Cet emprunt emportait affectation hypothécaire du bien acquis sis [Adresse 7] à [Localité 9].
Ce prêt a été précédé d’une offre préalable en date du 4 novembre 2008.
Courant août 2022, les époux [H] ont signé un compromis de vente de leur appartement pour la somme de 800 000 euros, la vente ayant ultérieurement été réitérée le 25 novembre 2022.
Selon décompte au 2 novembre 2022, le Crédit Foncier de France a sollicité le règlement de la somme de 716 051,95 euros en principal et intérêts. Ultérieurement, la banque a sollicité le règlement des intérêts intercalaires à hauteurs de 1 068,11 euros.
Par courrier du 22 novembre 2022, les époux [H] ont demandé la restitution de l’intégralité des sommes versées en exécution du contrat de prêt hypothécaire, ces derniers contestant les conditions dans lesquelles le crédit leur a été octroyé. Le Crédit Foncier de France a refusé de faire droit à leurs demandes par courrier du 13 décembre 2022.
Aussi, par acte du 27 janvier 2023, les époux [H] ont fait assigner le Crédit Foncier de France aux fins notamment d’obtenir l’annulation du prêt ou, à titre subsidiaire, l’indemnisation de leur préjudice sur le fondement de la responsabilité contractuelle de la banque.
M. [H] est décédé le [Date décès 4] 2023, laissant pour lui succéder son épouse ainsi que Mmes [N] [T] et [I] [E]. Ces dernières sont intervenues volontairement à la procédure.
Par conclusions d’incident notifiées par voie électronique le 10 novembre 2023, le Crédit Foncier de France a soulevé l’irrecevabilité de l’action pour cause de prescription.

Entrées extraites
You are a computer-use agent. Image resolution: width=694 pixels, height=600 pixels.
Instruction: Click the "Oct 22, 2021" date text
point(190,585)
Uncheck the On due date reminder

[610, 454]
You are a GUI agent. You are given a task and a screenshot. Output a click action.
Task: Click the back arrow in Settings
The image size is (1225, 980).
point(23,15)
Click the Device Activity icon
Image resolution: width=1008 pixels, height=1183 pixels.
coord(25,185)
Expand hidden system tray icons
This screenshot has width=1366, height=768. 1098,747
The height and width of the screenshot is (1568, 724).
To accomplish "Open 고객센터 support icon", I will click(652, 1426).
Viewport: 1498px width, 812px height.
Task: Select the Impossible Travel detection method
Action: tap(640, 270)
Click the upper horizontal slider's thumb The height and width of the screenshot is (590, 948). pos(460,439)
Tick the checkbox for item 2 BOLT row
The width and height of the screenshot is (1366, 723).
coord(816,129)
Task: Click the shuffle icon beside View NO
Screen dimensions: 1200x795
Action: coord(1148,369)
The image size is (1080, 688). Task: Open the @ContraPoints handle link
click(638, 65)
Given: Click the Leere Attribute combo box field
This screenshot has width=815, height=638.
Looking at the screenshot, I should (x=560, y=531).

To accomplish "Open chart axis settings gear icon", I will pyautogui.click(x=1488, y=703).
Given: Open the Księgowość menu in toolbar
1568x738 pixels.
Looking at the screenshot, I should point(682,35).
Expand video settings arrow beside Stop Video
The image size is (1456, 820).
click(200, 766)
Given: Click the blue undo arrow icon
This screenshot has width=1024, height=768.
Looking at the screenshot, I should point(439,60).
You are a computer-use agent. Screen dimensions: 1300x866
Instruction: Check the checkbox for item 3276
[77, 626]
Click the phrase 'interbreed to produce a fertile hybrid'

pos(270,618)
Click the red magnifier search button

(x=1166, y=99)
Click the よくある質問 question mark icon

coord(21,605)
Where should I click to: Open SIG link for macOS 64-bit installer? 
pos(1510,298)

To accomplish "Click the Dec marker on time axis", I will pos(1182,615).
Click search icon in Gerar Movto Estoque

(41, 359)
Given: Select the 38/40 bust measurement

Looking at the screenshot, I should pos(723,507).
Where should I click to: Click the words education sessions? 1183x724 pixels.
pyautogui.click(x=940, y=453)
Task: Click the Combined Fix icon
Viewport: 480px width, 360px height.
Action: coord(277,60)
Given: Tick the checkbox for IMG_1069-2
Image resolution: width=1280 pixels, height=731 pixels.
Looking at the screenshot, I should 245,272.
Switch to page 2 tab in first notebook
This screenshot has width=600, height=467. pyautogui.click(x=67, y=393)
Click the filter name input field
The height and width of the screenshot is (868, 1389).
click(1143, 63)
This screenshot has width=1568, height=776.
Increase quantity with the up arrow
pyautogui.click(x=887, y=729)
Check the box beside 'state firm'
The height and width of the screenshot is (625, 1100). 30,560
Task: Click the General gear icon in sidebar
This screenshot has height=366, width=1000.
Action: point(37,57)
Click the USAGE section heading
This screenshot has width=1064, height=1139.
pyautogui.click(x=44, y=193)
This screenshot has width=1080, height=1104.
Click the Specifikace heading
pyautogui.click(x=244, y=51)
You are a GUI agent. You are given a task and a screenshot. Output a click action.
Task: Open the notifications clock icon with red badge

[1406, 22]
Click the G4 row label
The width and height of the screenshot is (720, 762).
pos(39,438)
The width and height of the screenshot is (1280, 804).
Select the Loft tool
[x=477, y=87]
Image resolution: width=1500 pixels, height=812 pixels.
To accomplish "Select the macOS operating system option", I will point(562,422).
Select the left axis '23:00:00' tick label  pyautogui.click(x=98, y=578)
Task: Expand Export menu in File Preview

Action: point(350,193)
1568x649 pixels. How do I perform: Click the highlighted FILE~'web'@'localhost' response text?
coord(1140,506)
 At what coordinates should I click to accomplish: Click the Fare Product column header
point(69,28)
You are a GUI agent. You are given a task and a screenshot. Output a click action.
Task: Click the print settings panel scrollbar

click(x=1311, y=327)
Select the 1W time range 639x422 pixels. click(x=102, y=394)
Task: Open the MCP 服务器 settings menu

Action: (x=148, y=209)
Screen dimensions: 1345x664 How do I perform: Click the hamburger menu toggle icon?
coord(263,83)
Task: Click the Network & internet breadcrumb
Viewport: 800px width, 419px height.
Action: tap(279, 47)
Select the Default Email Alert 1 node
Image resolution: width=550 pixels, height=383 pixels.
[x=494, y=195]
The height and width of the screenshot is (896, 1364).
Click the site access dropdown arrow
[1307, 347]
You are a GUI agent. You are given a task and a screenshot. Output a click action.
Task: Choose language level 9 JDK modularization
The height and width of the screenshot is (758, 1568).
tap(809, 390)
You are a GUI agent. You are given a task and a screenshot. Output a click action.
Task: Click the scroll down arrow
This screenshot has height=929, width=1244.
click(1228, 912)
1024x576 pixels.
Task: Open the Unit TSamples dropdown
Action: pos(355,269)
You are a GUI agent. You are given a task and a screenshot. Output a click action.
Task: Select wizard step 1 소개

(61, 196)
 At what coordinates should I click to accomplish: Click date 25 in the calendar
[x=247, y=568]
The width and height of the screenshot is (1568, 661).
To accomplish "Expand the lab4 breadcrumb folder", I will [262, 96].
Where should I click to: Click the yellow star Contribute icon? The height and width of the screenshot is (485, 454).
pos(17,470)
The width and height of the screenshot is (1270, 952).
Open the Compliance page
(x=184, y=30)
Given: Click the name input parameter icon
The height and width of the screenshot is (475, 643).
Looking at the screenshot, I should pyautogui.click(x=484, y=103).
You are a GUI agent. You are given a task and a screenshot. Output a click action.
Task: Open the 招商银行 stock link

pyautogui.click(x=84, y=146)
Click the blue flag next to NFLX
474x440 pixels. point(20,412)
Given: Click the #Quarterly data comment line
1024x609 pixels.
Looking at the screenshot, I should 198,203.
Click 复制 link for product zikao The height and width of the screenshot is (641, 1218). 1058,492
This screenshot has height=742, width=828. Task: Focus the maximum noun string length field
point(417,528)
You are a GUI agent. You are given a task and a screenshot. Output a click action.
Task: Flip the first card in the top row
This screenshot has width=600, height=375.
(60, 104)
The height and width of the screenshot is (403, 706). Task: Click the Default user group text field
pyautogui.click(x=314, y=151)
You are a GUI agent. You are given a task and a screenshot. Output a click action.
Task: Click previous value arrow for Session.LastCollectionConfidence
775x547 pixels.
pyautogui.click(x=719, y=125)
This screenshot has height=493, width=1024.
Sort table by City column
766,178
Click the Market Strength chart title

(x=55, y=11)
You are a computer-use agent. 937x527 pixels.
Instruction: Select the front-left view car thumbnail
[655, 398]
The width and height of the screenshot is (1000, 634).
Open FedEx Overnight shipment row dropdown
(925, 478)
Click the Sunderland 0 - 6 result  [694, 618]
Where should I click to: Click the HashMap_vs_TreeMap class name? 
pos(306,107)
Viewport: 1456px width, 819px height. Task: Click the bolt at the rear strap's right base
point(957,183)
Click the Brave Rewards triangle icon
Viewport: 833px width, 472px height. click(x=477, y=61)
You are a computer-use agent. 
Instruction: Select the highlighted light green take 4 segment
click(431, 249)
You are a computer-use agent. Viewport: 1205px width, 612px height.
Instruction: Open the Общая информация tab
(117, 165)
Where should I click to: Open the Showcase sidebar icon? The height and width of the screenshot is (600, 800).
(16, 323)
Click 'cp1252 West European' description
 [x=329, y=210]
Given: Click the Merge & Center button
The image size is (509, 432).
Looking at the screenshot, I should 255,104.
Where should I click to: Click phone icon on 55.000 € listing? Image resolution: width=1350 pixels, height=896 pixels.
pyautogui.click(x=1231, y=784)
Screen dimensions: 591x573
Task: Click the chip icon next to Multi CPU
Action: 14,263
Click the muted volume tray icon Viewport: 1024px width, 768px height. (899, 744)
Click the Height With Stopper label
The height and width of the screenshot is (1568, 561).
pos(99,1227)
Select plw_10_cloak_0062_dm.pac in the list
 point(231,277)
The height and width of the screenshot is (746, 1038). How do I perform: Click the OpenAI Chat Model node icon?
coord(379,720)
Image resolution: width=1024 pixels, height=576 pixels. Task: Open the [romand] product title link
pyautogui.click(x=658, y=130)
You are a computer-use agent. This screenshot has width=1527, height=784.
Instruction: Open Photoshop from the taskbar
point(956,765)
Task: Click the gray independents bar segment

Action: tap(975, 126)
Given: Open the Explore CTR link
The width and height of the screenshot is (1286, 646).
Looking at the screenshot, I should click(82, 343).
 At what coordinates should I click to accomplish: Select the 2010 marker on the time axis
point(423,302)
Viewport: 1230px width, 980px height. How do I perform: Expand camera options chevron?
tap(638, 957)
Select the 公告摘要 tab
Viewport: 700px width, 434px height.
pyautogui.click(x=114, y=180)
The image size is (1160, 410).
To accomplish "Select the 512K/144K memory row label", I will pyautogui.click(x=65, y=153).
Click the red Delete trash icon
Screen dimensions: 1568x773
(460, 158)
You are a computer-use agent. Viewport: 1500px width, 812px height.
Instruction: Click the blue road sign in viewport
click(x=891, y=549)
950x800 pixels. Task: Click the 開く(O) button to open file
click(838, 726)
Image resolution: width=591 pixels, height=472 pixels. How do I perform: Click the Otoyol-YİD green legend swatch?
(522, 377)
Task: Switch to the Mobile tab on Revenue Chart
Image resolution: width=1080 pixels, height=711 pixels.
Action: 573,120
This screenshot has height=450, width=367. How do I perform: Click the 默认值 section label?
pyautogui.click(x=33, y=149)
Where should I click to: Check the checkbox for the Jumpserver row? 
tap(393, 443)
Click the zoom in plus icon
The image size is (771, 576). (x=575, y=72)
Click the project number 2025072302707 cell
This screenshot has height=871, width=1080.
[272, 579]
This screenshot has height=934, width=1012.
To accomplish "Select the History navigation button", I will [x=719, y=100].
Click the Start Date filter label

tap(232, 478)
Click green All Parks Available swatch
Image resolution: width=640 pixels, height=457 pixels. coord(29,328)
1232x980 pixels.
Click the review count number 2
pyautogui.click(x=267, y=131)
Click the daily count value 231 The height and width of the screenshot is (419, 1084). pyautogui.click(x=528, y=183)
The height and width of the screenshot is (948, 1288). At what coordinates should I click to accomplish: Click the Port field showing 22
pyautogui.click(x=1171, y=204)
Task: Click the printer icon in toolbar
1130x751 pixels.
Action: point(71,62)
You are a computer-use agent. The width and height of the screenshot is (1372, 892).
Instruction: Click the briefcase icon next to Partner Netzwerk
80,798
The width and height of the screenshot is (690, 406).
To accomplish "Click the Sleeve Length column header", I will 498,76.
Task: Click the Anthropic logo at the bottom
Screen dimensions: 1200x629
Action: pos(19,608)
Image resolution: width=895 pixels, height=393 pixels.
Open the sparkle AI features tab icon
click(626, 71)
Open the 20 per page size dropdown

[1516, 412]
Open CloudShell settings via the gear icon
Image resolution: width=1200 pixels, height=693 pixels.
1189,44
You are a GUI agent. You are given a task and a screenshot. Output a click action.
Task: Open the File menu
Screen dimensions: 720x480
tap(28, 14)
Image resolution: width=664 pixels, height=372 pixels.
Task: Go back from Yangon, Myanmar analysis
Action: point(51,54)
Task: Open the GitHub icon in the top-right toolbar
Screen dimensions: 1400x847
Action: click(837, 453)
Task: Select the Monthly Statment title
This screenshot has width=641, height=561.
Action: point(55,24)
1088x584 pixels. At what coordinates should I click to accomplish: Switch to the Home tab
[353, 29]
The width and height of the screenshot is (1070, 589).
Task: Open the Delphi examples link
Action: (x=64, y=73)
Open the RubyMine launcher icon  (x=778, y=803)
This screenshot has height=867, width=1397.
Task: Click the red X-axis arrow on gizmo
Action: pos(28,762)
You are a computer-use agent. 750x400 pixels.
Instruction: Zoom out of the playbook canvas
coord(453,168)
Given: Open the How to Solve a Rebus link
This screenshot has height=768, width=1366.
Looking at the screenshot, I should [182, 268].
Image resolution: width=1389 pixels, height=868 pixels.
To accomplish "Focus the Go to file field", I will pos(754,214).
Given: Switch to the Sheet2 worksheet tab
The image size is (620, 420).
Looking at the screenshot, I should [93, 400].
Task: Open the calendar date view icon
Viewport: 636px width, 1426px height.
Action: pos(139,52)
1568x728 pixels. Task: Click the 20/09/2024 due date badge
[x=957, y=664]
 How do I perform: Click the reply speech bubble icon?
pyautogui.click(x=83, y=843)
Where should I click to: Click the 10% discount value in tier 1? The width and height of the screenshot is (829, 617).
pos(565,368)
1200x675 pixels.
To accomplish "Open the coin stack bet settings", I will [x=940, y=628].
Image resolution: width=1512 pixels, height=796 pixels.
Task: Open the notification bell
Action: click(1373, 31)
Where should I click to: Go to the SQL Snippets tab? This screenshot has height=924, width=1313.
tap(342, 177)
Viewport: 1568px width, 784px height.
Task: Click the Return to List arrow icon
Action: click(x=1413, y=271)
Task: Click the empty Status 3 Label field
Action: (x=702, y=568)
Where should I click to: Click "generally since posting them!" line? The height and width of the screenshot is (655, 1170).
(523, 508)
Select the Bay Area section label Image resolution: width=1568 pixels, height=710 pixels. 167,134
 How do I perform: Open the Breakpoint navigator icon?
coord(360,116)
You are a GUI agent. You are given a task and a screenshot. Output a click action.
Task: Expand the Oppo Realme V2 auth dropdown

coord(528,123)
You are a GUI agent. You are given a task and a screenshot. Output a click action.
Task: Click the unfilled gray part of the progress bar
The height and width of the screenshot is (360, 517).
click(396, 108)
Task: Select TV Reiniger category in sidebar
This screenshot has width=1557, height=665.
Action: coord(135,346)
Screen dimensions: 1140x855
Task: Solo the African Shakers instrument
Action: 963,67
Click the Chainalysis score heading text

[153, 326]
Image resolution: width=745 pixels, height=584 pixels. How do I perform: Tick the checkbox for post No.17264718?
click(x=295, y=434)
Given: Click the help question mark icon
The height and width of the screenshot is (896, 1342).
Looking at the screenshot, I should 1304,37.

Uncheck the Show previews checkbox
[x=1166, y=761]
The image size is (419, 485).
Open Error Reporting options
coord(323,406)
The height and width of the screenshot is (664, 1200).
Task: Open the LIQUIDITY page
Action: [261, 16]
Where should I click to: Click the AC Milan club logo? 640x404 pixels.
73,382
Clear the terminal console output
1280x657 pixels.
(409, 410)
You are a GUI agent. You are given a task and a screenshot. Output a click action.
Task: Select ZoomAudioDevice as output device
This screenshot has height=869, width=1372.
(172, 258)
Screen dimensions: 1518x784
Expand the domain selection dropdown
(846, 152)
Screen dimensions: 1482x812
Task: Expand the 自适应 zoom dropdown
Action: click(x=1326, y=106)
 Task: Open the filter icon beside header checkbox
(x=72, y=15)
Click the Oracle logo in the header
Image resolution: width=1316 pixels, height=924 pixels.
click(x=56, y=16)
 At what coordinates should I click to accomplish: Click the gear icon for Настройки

Travail à faire
Citez mot pour mot l'intégralité de l'extrait sur le prêt hypothécaire contesté par les époux [H]. Les items ne sont d'aucune utilité ici.

Votre réponse
Cet emprunt emportait affectation hypothécaire du bien acquis sis [Adresse 7] à [Localité 9].
Ce prêt a été précédé d’une offre préalable en date du 4 novembre 2008.
Courant août 2022, les époux [H] ont signé un compromis de vente de leur appartement pour la somme de 800 000 euros, la vente ayant ultérieurement été réitérée le 25 novembre 2022.
Selon décompte au 2 novembre 2022, le Crédit Foncier de France a sollicité le règlement de la somme de 716 051,95 euros en principal et intérêts. Ultérieurement, la banque a sollicité le règlement des intérêts intercalaires à hauteurs de 1 068,11 euros.
Par courrier du 22 novembre 2022, les époux [H] ont demandé la restitution de l’intégralité des sommes versées en exécution du contrat de prêt hypothécaire, ces derniers contestant les conditions dans lesquelles le crédit leur a été octroyé. Le Crédit Foncier de France a refusé de faire droit à leurs demandes par courrier du 13 décembre 2022.
Aussi, par acte du 27 janvier 2023, les époux [H] ont fait assigner le Crédit Foncier de France aux fins notamment d’obtenir l’annulation du prêt ou, à titre subsidiaire, l’indemnisation de leur préjudice sur le fondement de la responsabilité contractuelle de la banque.
M. [H] est décédé le [Date décès 4] 2023, laissant pour lui succéder son épouse ainsi que Mmes [N] [T] et [I] [E]. Ces dernières sont intervenues volontairement à la procédure.
Par conclusions d’incident notifiées par voie électronique le 10 novembre 2023, le Crédit Foncier de France a soulevé l’irrecevabilité de l’action pour cause de prescription.